Rabbi Kamenetzky then looked at me and said, “You can never underestimate the power and positive influence in a simple and sincere greeting.”
As we approach the holiest day of the year, Yom Kippur, we have opportunities to make a difference in someone else’s life. It could be a call or a hello to a lonesome neighbor or reconnecting with a relative or friend who may need a pick-me-up type of phone call. The exercise of showing care and interest toward a fellow can have a positive effect on one’s own self as well.
The Mishna in Ethics of our Fathers instructs us to acquire a friend. Commentators point out that the Mishna speaks of a friend in the singular. That means that one really needs to have one good friend. Today the definition of the word friend has become cheapened. Unless one has hundreds or even thousands of friends on Facebook, they don’t necessarily rate as popular.
Yet the Mishna instructs us to acquire a real friend. A friend is someone who sincerely cares and wants the best for us; a confidant, and a person who will be honest and unbiased and will be there for us through thick and thin. Many times one finds this friend in their spouse.
I was thinking of a new phenomenon – how about ‘Friending… ourselves!’
In fact the Mishna could be interpreted to mean, ‘Acquire yourself as a friend.’ Meaning, be nice to yourself. Don’t be hard on yourself. Like and motivate yourself. Treat yourself kindly. Congratulate yourself. Take interest in yourself.
This friendship also means we have to be honest with ourselves. When can we do and achieve this?
Yom Kippur is probably the best time to perform this exercise. We do not confess our personal sins to anyone but G-d, except for clinical reasons and benefit. Confession is expressing the reality that we did not obey what the Almighty asked from us. It is an intimate encounter with our Creator and a recognition that only G-d can cleanse us from the residue and burdensome feelings of sin.
Teshuva – Repentance, and thereby G-d forgiving us, is one of the greatest gifts G-d gave us. It is also one of the greatest gifts that one can give to one’s self!

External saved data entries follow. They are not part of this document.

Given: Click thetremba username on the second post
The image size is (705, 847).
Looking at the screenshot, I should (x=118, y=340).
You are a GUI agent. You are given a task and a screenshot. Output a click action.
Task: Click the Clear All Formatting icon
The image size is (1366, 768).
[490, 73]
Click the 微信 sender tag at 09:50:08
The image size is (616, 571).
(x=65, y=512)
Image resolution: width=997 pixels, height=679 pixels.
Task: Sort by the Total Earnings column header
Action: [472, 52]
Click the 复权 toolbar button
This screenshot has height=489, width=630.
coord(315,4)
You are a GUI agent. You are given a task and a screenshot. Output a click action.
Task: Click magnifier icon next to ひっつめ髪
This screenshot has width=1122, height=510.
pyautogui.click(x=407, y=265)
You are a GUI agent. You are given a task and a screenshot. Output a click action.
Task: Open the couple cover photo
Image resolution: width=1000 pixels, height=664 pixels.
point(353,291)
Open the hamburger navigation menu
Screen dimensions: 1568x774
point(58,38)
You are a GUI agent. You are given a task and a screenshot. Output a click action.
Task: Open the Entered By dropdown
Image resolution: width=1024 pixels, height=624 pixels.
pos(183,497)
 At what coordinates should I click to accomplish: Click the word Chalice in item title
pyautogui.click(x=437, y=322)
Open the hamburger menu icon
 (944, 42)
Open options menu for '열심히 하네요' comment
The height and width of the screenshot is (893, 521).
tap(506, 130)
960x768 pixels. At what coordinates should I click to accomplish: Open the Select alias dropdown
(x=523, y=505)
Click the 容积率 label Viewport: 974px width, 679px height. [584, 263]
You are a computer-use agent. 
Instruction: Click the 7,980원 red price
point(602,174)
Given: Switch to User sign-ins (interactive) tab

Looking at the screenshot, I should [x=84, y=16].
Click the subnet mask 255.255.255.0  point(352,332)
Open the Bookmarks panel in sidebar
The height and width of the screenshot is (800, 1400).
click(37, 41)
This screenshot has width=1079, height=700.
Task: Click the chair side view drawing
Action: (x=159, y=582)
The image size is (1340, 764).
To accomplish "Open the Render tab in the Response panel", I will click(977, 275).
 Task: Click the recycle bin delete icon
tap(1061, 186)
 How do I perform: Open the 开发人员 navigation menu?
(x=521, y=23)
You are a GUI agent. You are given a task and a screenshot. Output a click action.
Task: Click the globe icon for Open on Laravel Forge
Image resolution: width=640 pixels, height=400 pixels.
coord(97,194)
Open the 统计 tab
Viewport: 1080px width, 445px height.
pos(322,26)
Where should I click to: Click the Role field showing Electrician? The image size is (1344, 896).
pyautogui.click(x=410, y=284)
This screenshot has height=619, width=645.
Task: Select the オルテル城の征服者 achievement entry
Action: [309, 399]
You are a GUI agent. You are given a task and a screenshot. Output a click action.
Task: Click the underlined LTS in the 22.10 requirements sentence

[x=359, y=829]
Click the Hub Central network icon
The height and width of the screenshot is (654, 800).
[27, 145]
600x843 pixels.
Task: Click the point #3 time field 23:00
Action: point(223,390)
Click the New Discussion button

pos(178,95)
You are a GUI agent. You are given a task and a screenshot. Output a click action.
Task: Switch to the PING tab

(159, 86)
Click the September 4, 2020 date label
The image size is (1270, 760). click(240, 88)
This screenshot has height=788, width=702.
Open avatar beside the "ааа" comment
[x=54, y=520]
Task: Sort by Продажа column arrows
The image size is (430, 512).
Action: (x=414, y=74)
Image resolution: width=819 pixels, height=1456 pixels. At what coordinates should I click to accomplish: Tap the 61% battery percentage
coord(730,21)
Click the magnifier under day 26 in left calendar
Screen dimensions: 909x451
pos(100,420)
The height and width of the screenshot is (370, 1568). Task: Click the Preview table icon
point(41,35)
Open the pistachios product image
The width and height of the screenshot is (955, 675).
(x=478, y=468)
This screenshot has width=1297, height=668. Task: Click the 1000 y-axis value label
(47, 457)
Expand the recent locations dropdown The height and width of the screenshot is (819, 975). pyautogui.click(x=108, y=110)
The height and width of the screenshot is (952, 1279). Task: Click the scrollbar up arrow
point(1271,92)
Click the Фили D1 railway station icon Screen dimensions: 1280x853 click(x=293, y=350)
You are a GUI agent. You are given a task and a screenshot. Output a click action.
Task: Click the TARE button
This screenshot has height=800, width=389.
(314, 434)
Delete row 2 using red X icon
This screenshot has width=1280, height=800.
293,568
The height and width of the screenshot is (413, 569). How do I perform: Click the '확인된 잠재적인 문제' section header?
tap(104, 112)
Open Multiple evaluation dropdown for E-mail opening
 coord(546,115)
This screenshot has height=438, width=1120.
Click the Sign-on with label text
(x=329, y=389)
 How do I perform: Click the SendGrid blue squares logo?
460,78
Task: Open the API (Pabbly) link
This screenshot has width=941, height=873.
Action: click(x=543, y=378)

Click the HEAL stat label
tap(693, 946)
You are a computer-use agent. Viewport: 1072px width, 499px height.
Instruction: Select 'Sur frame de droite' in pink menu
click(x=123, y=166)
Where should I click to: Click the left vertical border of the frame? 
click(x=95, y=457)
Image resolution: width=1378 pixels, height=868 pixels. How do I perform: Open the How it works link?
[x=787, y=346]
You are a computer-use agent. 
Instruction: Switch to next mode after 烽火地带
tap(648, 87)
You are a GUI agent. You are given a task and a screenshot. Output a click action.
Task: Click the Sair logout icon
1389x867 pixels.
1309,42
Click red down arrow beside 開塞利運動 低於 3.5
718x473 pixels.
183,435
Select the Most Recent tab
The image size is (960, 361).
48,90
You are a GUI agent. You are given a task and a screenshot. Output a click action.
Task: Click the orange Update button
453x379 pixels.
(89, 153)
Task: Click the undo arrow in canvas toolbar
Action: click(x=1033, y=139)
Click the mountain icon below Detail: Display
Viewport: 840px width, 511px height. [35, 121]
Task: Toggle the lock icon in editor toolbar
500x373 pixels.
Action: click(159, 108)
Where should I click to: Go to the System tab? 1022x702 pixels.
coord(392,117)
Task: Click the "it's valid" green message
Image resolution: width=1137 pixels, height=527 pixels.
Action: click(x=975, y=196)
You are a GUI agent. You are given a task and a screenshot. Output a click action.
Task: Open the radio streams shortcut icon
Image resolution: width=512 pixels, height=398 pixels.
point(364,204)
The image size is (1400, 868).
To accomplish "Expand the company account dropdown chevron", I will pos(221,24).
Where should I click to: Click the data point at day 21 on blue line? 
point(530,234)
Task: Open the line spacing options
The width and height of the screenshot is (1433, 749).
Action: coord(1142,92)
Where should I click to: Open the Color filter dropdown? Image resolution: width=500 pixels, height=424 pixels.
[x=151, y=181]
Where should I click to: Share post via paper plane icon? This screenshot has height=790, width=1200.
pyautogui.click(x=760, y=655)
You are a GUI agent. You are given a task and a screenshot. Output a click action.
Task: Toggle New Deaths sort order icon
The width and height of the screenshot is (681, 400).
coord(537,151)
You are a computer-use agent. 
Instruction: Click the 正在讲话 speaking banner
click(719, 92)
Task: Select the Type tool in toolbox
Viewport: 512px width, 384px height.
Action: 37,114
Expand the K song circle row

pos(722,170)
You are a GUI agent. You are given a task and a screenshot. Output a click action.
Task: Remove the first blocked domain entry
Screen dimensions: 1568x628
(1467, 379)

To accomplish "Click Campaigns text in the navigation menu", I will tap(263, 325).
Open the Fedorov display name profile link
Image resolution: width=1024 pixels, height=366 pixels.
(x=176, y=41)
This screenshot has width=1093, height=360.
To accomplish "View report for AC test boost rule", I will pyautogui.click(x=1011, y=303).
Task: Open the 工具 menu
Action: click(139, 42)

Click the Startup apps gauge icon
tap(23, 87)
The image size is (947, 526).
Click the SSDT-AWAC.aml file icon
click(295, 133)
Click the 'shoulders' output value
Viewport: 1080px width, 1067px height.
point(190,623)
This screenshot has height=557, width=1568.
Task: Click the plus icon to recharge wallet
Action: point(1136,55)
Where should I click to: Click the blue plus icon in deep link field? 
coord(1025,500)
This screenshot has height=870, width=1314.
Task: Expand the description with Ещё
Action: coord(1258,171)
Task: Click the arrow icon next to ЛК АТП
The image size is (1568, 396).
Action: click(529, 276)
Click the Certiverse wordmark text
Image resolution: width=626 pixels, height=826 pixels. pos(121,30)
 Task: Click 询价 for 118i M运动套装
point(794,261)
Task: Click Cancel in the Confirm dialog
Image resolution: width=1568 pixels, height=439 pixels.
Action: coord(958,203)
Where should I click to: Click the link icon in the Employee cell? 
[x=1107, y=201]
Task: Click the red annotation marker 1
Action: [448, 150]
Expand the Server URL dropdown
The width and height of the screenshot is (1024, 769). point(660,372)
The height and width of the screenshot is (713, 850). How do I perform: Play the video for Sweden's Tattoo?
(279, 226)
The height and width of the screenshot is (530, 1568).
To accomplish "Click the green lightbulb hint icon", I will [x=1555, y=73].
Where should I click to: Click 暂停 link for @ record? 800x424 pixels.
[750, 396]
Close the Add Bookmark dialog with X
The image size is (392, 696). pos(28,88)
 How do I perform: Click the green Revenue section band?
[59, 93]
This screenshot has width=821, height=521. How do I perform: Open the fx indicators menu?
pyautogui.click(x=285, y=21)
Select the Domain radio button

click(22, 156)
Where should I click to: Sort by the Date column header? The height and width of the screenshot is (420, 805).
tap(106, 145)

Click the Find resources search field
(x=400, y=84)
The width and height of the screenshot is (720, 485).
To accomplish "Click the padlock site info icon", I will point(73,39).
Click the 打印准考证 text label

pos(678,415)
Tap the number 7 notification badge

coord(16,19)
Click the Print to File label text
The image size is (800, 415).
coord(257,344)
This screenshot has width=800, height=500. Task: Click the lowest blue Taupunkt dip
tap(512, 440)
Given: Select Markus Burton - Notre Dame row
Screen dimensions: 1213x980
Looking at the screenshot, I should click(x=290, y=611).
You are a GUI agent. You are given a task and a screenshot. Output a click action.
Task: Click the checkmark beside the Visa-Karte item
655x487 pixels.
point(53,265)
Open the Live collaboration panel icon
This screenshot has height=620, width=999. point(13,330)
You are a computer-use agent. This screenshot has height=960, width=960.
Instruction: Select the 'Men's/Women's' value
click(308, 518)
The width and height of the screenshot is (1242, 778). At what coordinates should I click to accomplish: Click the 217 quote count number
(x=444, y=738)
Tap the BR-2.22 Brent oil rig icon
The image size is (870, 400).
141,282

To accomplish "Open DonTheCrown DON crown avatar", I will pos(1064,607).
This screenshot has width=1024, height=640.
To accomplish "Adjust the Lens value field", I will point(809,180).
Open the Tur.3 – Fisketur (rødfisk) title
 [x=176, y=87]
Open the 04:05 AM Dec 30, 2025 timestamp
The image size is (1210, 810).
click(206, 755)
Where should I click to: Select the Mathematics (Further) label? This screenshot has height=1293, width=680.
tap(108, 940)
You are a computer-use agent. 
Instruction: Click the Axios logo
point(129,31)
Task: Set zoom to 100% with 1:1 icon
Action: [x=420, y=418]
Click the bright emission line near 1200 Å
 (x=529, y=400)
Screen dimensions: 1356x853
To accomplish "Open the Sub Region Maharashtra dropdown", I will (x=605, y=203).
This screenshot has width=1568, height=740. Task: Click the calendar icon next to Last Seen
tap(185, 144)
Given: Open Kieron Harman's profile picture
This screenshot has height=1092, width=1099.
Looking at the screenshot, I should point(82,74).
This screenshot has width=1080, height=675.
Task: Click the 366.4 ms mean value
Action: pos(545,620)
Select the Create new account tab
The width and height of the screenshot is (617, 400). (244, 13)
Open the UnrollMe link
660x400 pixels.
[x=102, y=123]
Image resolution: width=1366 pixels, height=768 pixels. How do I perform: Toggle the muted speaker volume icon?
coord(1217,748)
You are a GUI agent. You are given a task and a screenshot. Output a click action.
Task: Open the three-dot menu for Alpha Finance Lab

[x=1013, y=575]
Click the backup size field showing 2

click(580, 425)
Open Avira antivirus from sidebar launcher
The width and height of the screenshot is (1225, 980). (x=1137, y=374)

The reality is that after reaching a spiritual high of Yom Kippur, the feeling quickly dissipates as soon as the spotlight is turned to the food being served at the break fast.
There are families that incorporate festive singing and reflection of the Holy Day within their break fast meal, so that the spiritual energy of the day continues with them.
I recently read a biography of Rabbi Shlomo Friefeld o.b.m. where a student recalls the spiritual aura that was present at the meal following Yom Kippur. They sang with deep emotion the words, “Ode Tireah’ – ‘You will see just how good the coming year will be…’ The song expresses promise to look forward for a good and even better year filled with blessings and spiritual expansion. He said, “These experiences kept our energy going and buoyed us to navigate confidently throughout the year.”
May we all merit emerging from this Yom Kippur with an energized renaissance of spiritual promise.